I am writing this because I was sitting and reflecting on life and wondering what would happen if I died. Would my weight really matter. Would my life have been worth it. My answers to these questions are no. I need to realize that life is short, so short. Time goes by so fast and before I know it my kids will be grown and gone. Do I really want to look back on my life as a parent and see emptiness, isolation, fear. No. I want to look back and see joy, happiness, peace, fun, love. I want my kids to have a mom as long as possible. But not just any mom, a good mom, a great mom, a mom who loves them and is willing to fight for them, who is willing to sacrifice my pursuit of "thiness" for them. I know this is a uphill battle and the road will be bumpy. But as a look at the picture of my kids on my computer screen, my heart melts and I am overwhelmed with my love for them. I know recovery will not happen overnight and that it will take time. I know recovery will be hard and I will have setbacks. I know I won’t recover "perfectly". I know I won’t eat "perfectly". But maybe, just maybe, I can try a little harder, work a little harder and maybe soon I will start to love myself, start to experience joy and peace and happiness, even if only for a moment.

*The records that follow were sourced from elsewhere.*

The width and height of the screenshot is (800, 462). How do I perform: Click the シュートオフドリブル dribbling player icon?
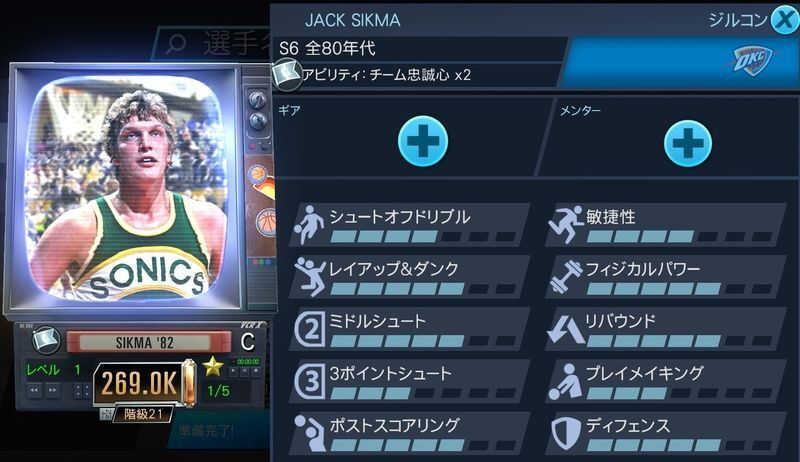point(309,224)
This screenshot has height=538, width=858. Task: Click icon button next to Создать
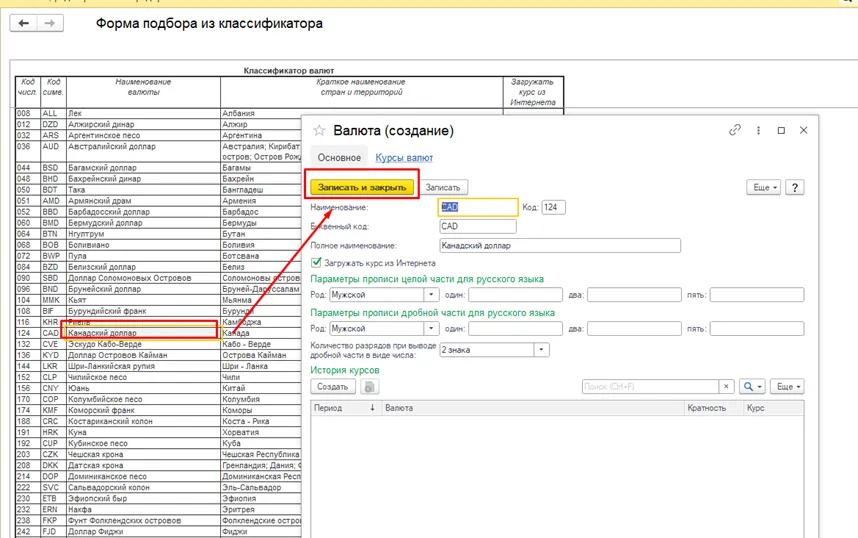(x=369, y=386)
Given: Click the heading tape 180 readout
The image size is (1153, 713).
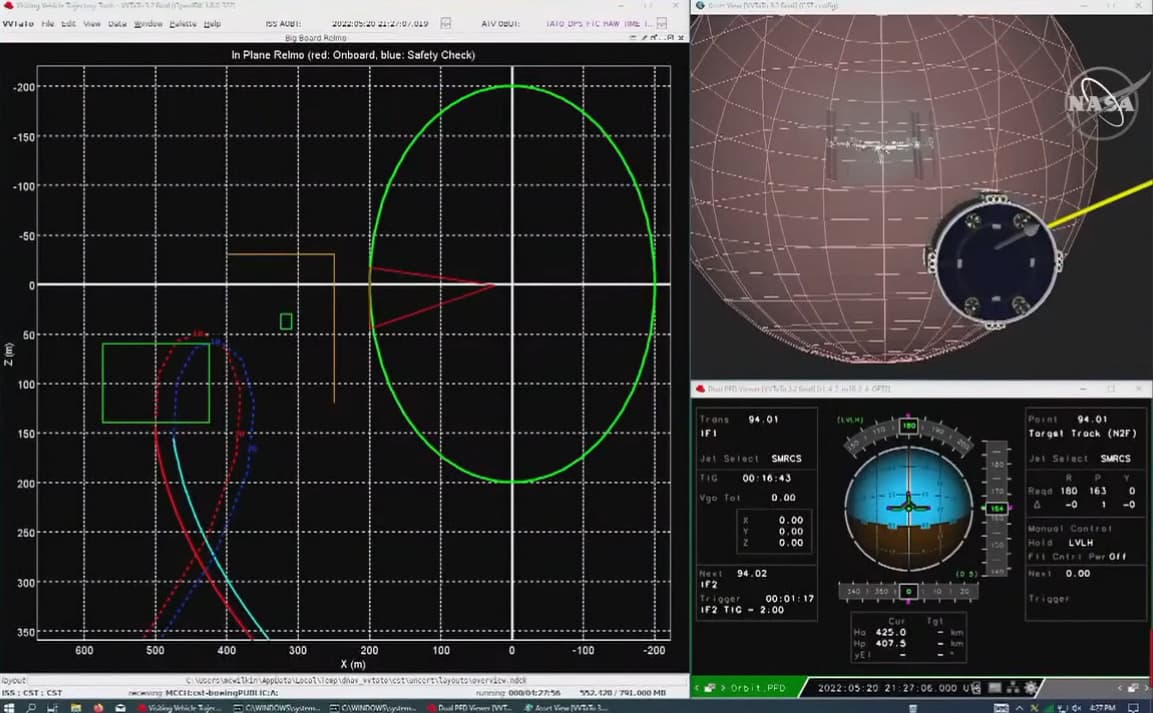Looking at the screenshot, I should pyautogui.click(x=908, y=426).
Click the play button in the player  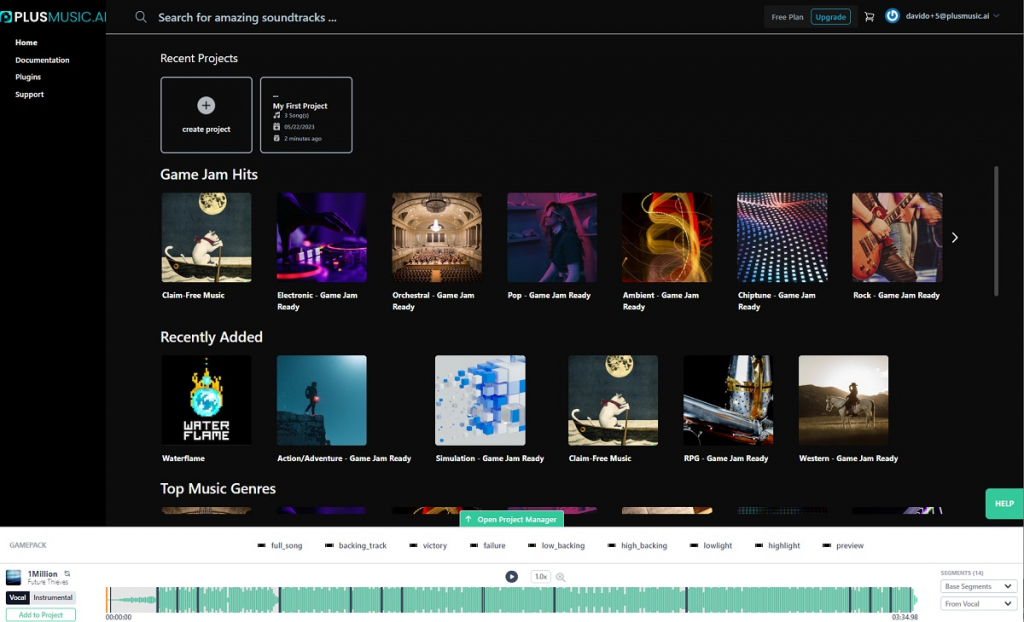pyautogui.click(x=511, y=577)
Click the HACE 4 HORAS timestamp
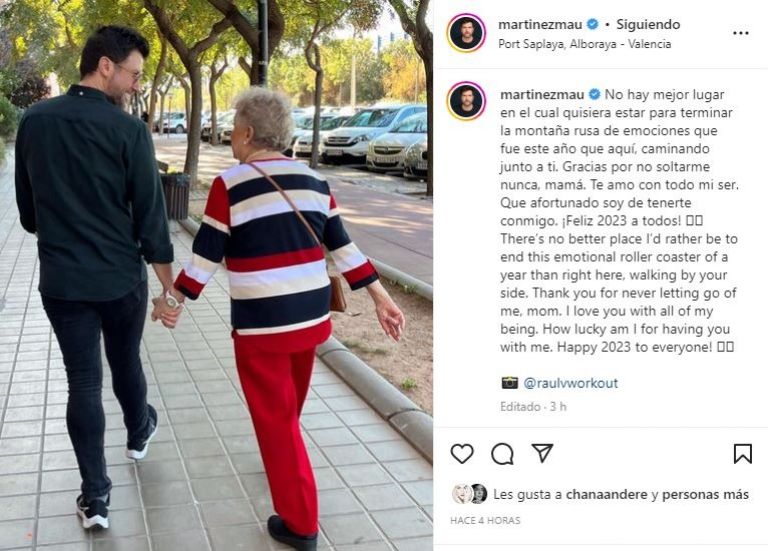Screen dimensions: 768x551 point(485,521)
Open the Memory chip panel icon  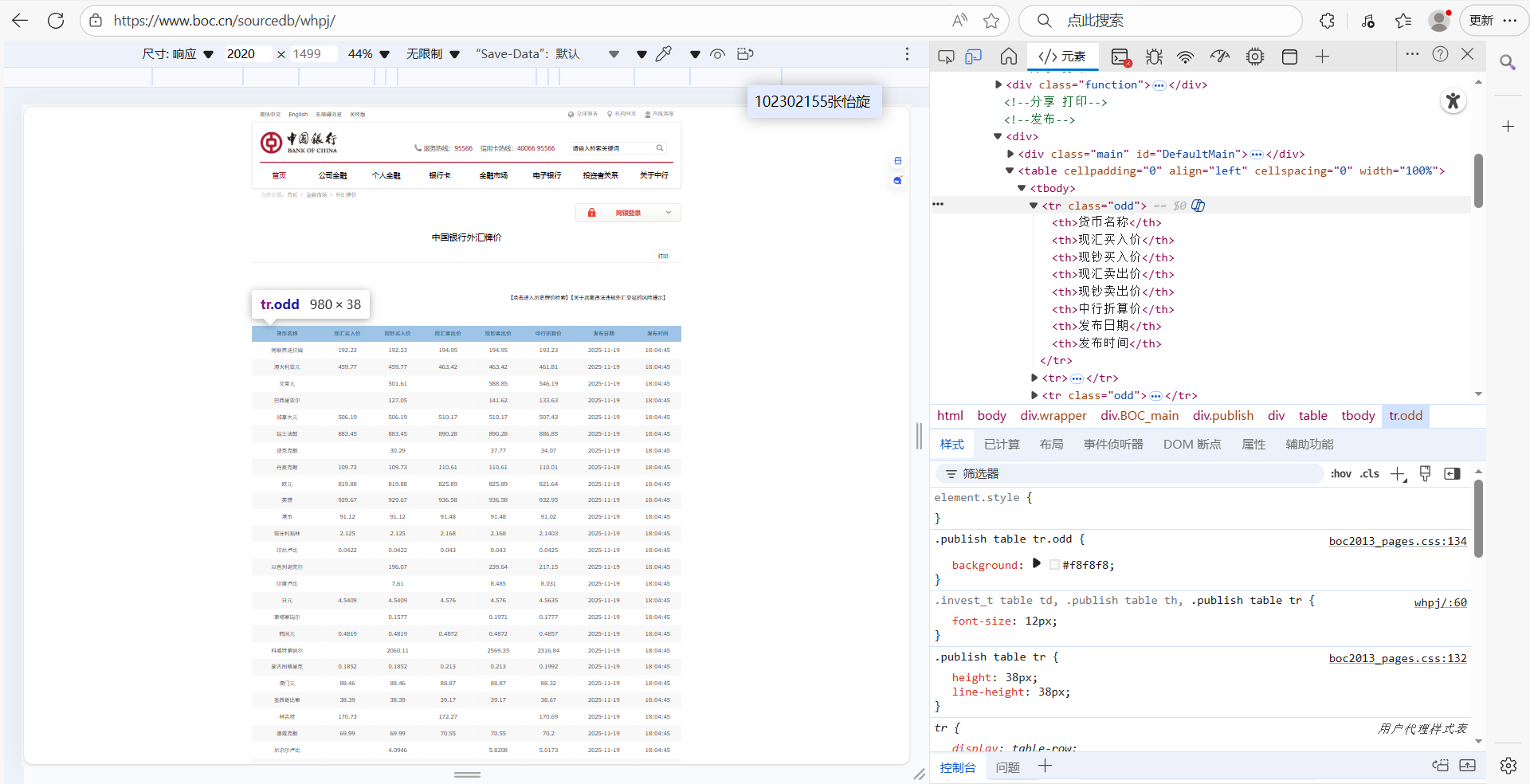pyautogui.click(x=1255, y=57)
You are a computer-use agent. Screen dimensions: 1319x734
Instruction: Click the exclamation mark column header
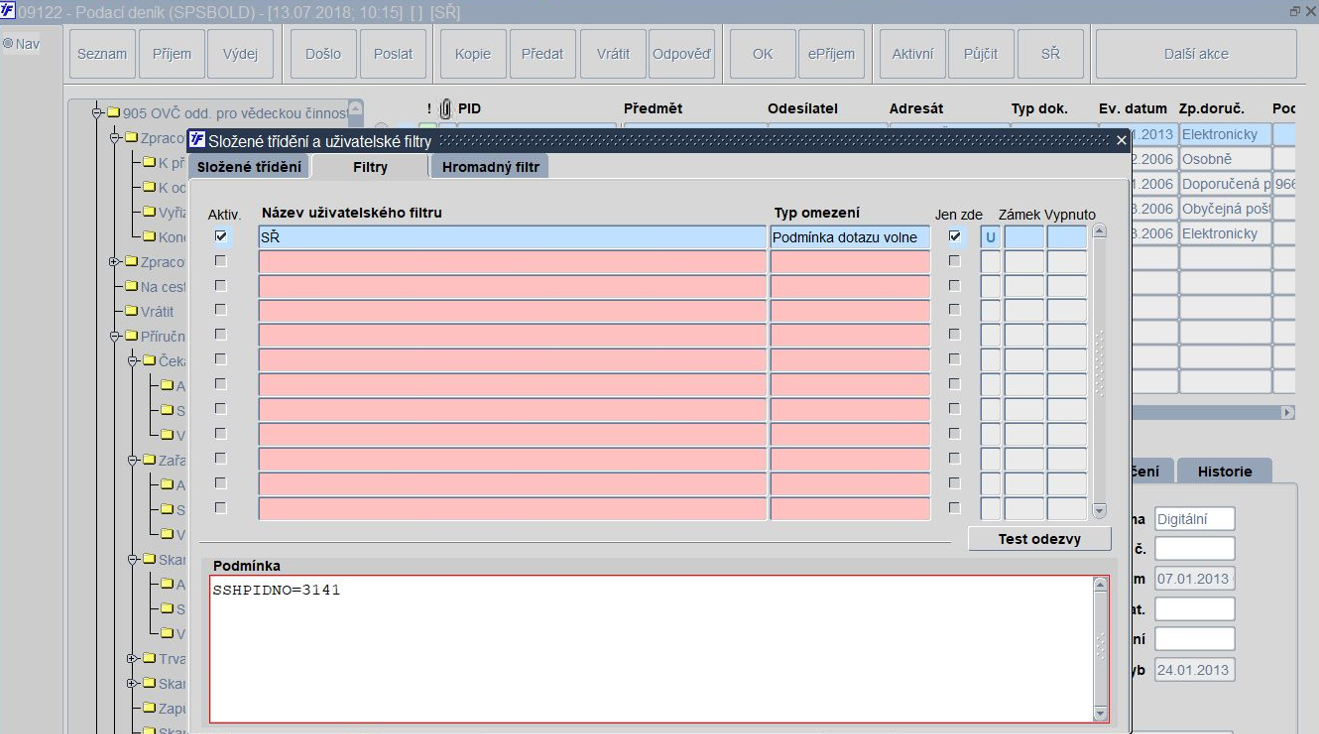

I am not saying that I still don’t want to lose weight, because my ED says I do. I am sure I will wake up tomorrow and start restricting. But I think I have finally realized that this path, this ED only leads to one place, DEATH. How far can I go before my body says, ENOUGH. I don’t know the answer to that question but I don’t want to find out either. I will try. I will do my best. I will take baby steps. UGH. Just thinking of change scares me. Right now I am scared just thinking of gaining weight. But I must remember my kids. My kids need me, they deserve to have a mom, not just any mom but a loving mom.  A mom who nurtures and shows them what it’s like to live joyfully. I want peace. I will work on fighting this damn disease. I will be a survivor. I will fight and fight and fight some more. I will get back up when the Voice knocks me down. With God anything is possible. I want to be happy.

Log in to write a note
April 10, 2009

It’s so strange that I literally just posted an entry just like this one. I’m feeling fed up today as well. It’s so frustrating to put SO much energy into something that is going to kill me. I know you can overcome this, keep fighting girl. Heres to not giving into something that will never give us anything back except grief and regret. I’ll keep you in my prayers. xo

April 11, 2009

(((((hugs))))) I know this is so hard for you. There is help out there for you when you are ready though. Take care of you.